Stated goal
Copy out the lines that begin at the one containing "Screen dimensions: 672x828" and end after the one containing "(x=501, y=372)", leaving the pictures out of your answer.

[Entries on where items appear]

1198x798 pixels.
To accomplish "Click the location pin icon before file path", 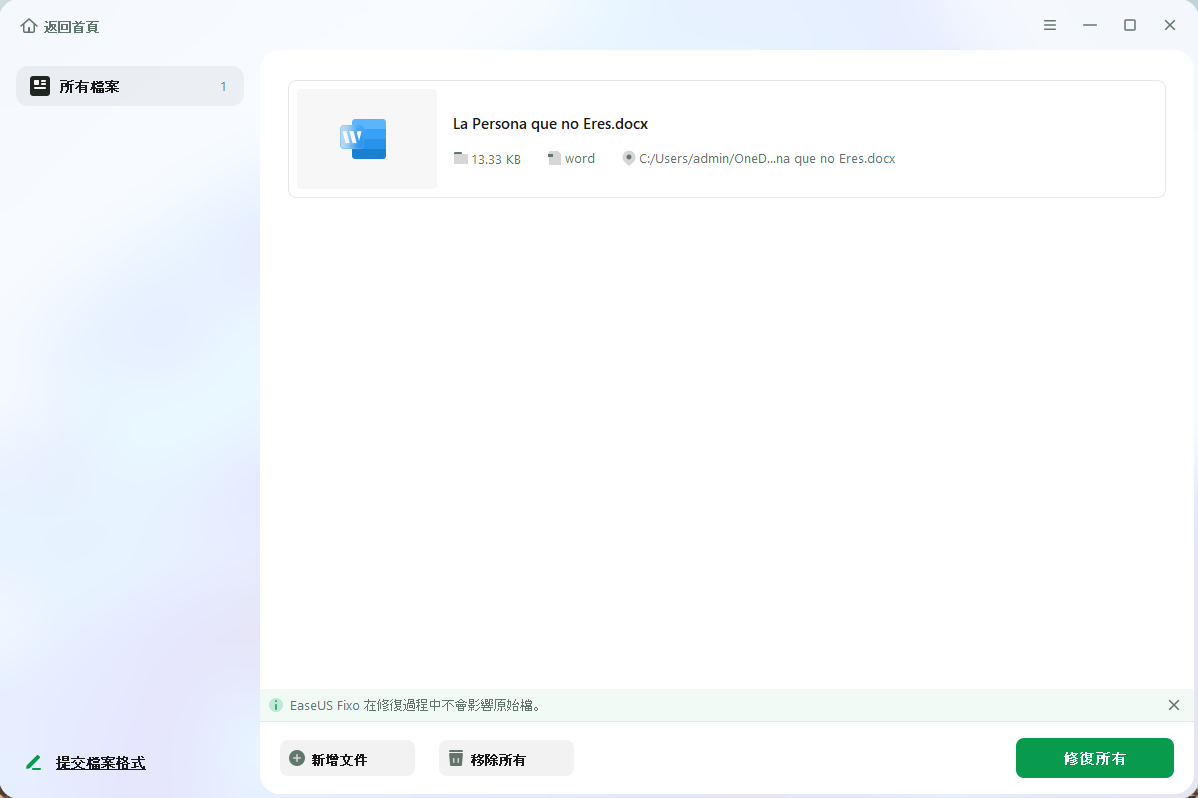I will (628, 158).
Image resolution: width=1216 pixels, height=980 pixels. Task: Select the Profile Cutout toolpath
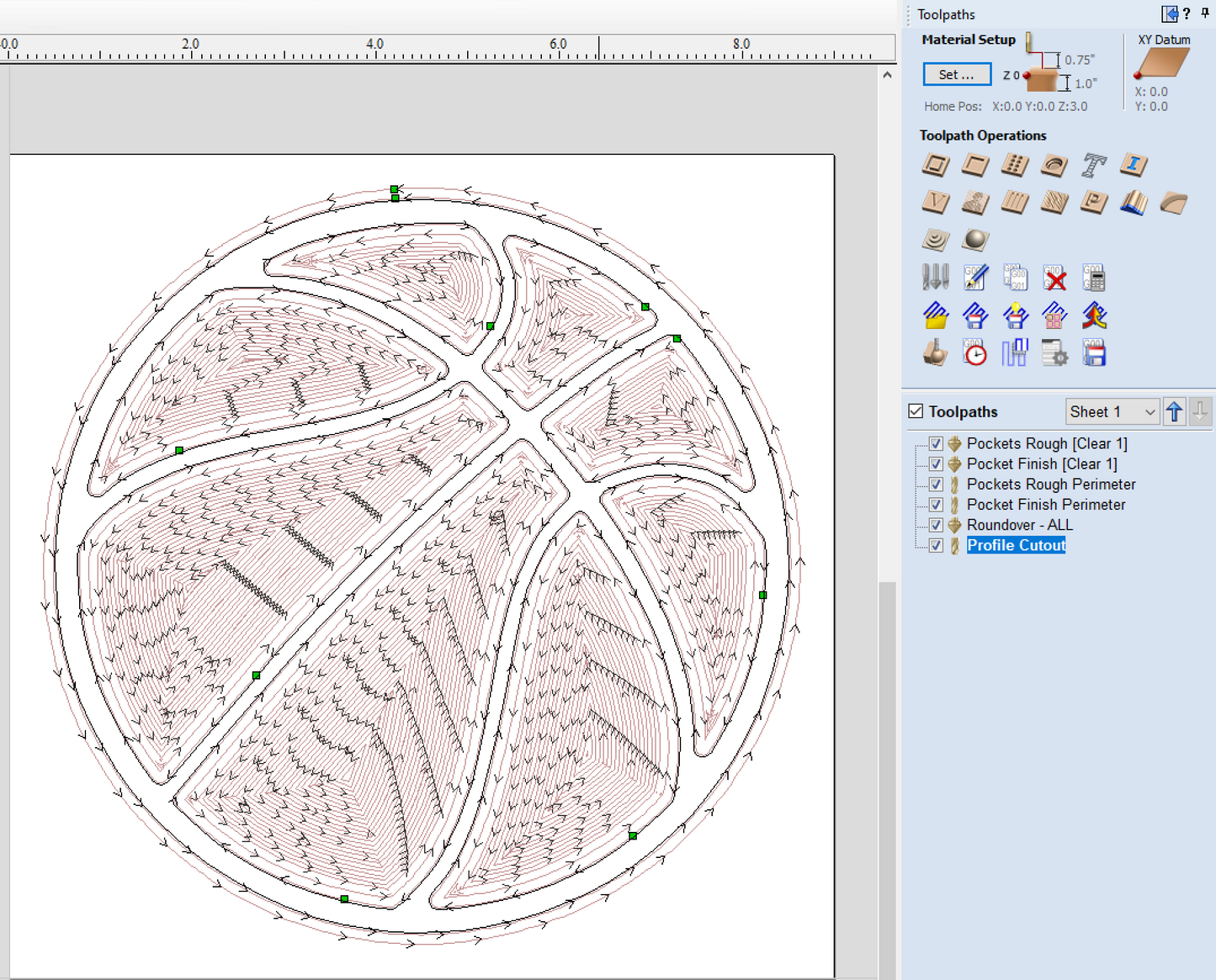pyautogui.click(x=1016, y=545)
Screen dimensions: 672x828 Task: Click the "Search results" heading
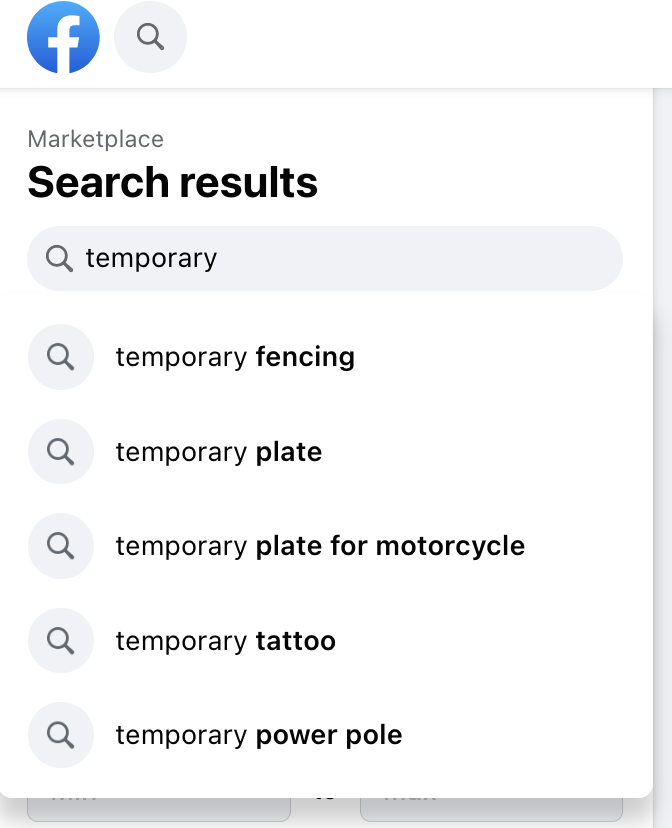(172, 183)
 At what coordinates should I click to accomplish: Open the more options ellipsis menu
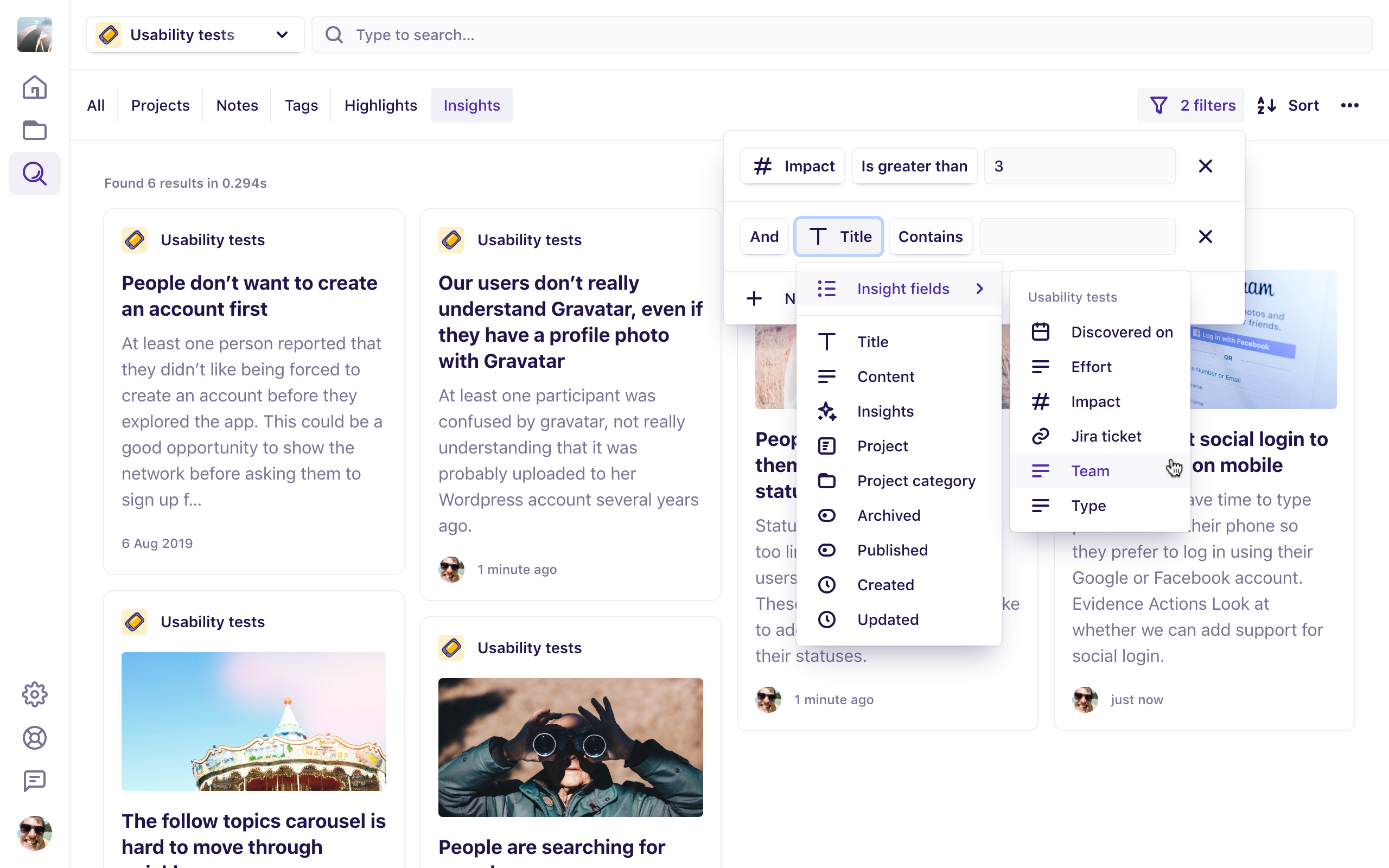tap(1350, 105)
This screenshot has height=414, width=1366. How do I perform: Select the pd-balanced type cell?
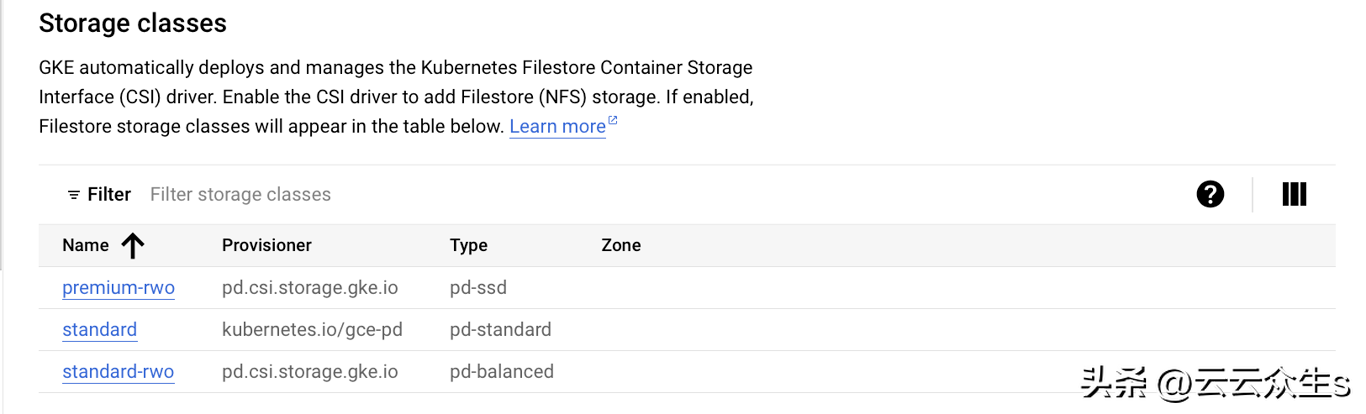(x=501, y=372)
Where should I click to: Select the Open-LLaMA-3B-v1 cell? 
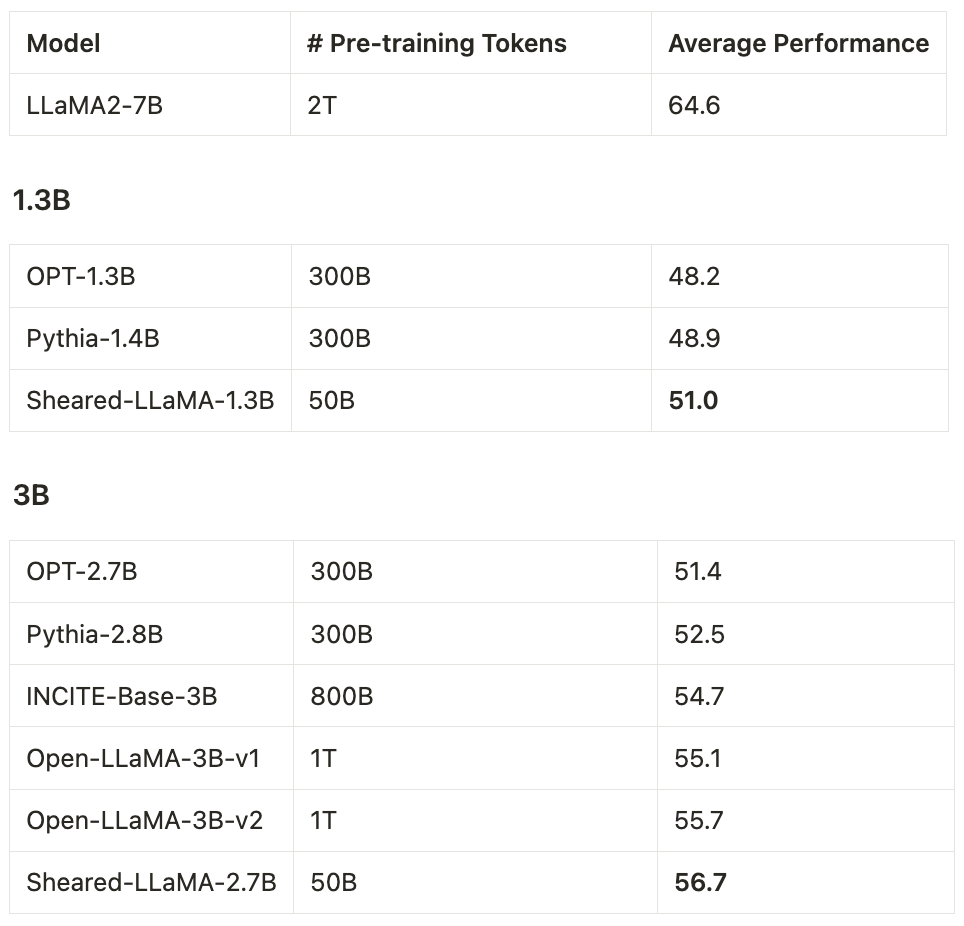(143, 759)
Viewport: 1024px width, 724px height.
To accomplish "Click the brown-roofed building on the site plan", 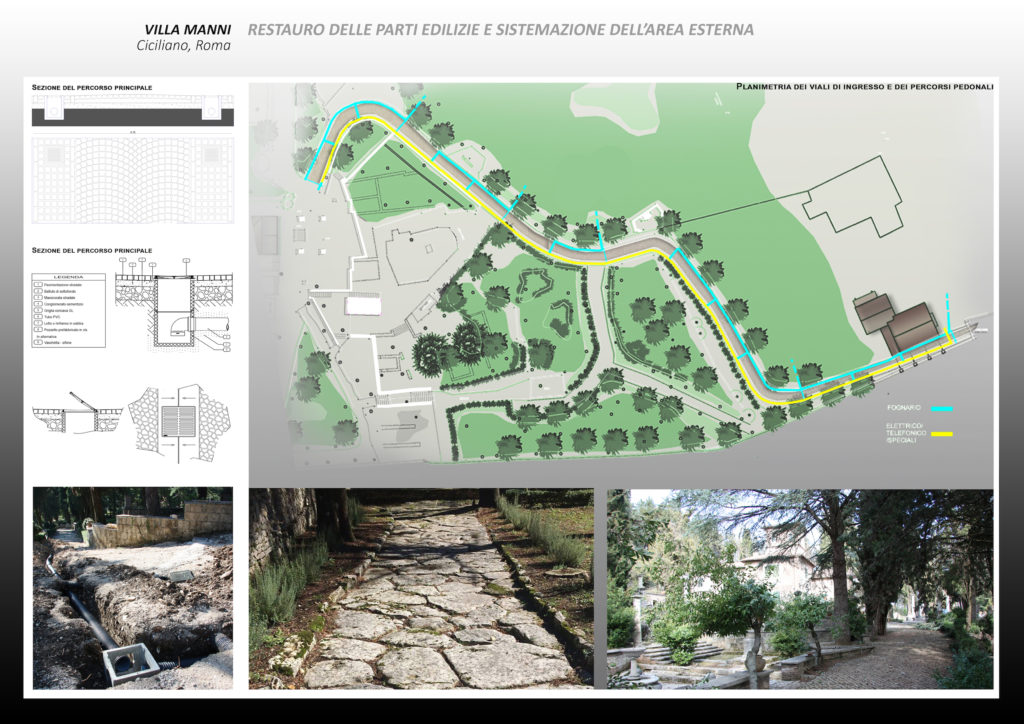I will (x=896, y=323).
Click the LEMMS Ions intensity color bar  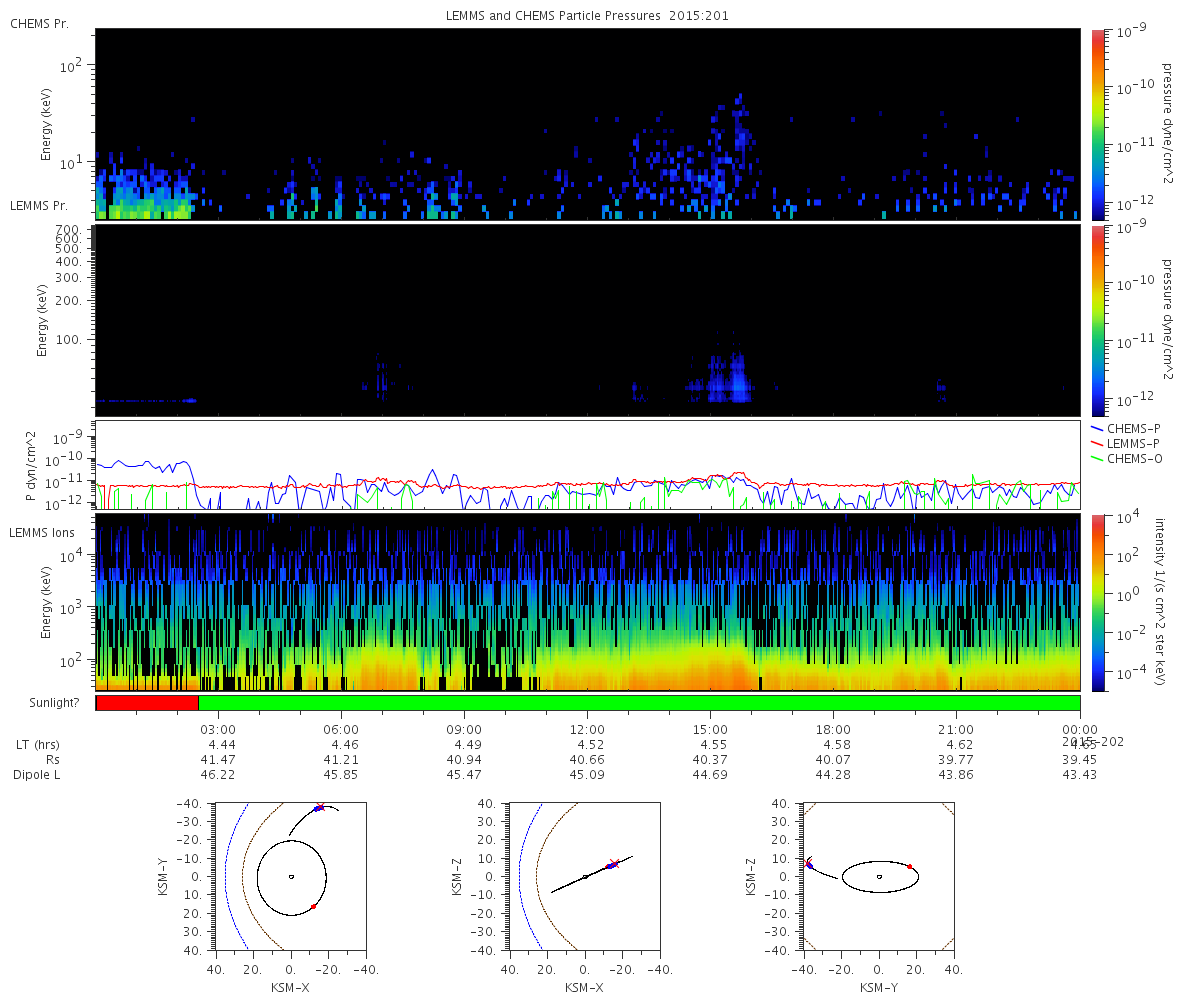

Final result
Screen dimensions: 672x828 Task: Click the "Search results" heading
(172, 183)
 At what coordinates should I click to accomplish: Open the more options ellipsis menu
tap(1350, 105)
This screenshot has height=414, width=1366. How do I perform: Select the pd-balanced type cell?
(x=501, y=372)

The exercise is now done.